Exercise input.
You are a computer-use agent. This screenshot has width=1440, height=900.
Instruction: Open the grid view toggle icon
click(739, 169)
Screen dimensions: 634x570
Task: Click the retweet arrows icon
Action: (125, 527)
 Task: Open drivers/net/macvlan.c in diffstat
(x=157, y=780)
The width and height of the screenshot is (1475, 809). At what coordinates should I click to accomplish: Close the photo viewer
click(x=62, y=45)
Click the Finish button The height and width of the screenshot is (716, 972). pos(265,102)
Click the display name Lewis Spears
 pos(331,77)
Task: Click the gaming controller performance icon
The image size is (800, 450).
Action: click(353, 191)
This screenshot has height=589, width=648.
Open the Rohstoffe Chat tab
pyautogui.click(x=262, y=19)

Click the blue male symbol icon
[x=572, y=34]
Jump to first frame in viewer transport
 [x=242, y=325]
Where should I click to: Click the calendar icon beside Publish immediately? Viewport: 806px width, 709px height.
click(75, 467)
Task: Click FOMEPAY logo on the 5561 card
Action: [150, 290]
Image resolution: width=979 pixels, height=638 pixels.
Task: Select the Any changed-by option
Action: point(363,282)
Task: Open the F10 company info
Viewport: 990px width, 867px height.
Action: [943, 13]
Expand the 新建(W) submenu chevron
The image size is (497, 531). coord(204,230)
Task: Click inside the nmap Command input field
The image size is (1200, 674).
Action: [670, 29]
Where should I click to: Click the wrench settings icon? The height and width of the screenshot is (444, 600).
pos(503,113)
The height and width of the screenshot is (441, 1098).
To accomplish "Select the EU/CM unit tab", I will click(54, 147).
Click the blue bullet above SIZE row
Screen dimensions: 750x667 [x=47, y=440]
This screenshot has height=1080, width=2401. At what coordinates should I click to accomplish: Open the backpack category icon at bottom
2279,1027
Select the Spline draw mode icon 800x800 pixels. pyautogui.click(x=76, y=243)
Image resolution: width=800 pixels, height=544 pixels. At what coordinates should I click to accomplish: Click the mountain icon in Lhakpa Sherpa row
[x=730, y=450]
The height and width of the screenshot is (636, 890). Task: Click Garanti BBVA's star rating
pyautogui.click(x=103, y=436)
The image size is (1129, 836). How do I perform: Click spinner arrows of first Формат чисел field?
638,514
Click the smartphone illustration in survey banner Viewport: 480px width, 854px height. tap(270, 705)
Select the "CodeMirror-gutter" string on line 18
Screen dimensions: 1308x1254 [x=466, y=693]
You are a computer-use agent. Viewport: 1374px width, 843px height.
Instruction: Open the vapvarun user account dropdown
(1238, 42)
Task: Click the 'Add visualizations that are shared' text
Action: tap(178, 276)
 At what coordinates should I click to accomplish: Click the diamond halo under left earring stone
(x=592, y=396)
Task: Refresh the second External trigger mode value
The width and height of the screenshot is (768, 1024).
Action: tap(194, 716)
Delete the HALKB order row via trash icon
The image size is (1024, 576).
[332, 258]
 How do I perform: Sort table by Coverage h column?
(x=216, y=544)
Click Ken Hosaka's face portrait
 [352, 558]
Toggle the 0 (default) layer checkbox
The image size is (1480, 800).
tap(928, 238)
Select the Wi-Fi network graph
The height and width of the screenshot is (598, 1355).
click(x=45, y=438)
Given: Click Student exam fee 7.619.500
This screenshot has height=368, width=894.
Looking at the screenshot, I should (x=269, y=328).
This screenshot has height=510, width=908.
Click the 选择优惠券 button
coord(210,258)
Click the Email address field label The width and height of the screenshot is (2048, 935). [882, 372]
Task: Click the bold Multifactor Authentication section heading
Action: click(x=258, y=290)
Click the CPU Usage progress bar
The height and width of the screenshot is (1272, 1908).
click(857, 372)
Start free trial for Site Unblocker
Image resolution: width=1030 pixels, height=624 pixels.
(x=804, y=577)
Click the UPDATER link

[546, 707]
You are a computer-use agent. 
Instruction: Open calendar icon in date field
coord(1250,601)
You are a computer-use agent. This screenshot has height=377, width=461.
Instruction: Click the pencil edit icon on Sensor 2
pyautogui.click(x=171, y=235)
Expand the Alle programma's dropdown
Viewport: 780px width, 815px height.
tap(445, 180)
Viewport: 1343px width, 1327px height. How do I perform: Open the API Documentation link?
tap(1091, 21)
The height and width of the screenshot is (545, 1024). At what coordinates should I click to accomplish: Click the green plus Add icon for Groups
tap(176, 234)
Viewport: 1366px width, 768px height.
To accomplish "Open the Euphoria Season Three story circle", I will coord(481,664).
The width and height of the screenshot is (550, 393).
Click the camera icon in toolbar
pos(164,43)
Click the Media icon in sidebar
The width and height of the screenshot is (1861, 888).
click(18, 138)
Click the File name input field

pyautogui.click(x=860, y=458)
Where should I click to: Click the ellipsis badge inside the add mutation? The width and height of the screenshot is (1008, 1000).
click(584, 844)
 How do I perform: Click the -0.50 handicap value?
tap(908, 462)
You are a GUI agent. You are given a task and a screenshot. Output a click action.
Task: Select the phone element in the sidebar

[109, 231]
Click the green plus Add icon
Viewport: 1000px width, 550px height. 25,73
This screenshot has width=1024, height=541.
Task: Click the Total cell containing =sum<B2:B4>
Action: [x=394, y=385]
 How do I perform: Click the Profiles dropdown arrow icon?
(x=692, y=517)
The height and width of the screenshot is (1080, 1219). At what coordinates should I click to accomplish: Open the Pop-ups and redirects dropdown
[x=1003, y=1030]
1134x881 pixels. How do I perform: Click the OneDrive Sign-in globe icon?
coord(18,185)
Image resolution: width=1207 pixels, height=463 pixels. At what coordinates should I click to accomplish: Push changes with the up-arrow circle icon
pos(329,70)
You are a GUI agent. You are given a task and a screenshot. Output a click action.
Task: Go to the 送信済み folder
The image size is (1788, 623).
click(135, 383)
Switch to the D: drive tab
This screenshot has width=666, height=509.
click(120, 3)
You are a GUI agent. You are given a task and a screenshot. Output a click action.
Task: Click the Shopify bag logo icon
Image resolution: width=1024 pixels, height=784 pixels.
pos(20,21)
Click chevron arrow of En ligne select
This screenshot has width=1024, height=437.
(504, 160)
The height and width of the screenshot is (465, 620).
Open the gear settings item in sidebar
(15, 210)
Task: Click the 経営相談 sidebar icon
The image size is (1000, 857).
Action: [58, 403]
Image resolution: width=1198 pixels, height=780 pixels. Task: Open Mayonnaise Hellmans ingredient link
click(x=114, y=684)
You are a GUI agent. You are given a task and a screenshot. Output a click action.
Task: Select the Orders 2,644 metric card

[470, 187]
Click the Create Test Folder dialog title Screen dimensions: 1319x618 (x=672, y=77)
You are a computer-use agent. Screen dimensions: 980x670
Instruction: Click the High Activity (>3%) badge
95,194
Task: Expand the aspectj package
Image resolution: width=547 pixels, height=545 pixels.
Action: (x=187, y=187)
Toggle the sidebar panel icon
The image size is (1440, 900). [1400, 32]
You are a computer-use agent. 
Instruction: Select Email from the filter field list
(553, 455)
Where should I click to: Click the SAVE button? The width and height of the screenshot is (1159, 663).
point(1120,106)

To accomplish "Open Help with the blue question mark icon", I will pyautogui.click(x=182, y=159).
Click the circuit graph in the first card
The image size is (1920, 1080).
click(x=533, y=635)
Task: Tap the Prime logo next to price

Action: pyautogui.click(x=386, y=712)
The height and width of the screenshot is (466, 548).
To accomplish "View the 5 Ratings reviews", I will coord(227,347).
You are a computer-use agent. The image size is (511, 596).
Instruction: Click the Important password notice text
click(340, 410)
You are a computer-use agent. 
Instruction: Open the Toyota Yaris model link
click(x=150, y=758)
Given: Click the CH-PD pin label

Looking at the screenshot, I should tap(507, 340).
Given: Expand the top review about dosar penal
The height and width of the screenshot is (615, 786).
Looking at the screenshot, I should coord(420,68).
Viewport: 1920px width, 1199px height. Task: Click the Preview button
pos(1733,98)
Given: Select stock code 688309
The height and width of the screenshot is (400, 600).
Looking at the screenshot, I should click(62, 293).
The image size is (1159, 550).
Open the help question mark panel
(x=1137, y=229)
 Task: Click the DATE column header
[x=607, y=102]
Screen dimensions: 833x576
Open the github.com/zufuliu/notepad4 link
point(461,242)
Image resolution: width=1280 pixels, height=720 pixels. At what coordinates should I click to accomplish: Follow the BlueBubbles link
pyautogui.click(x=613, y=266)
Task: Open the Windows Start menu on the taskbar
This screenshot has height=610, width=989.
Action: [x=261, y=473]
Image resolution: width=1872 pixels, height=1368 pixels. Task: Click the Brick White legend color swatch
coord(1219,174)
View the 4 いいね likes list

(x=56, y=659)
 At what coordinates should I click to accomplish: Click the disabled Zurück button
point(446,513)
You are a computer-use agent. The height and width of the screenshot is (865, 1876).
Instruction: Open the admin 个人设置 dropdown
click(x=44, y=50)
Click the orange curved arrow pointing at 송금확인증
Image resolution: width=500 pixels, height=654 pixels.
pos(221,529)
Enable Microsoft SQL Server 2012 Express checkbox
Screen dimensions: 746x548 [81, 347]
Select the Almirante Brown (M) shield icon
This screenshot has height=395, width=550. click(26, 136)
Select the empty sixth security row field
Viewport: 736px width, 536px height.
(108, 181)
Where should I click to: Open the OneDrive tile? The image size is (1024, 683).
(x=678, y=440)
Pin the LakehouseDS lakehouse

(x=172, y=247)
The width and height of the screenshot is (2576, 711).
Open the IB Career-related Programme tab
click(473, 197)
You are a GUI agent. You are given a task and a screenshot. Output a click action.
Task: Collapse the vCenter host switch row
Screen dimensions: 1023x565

Instructions for the task.
Give back, word for word, only the lines above from the line holding "Instruction: Click the pencil" to the line holding "Viewport: 1366px width, 768px height.", both included.

Response below.
Instruction: Click the pencil edit icon on Sensor 2
pyautogui.click(x=171, y=235)
Expand the Alle programma's dropdown
Viewport: 780px width, 815px height.
tap(445, 180)
Viewport: 1343px width, 1327px height. How do I perform: Open the API Documentation link?
tap(1091, 21)
The height and width of the screenshot is (545, 1024). At what coordinates should I click to accomplish: Click the green plus Add icon for Groups
tap(176, 234)
Viewport: 1366px width, 768px height.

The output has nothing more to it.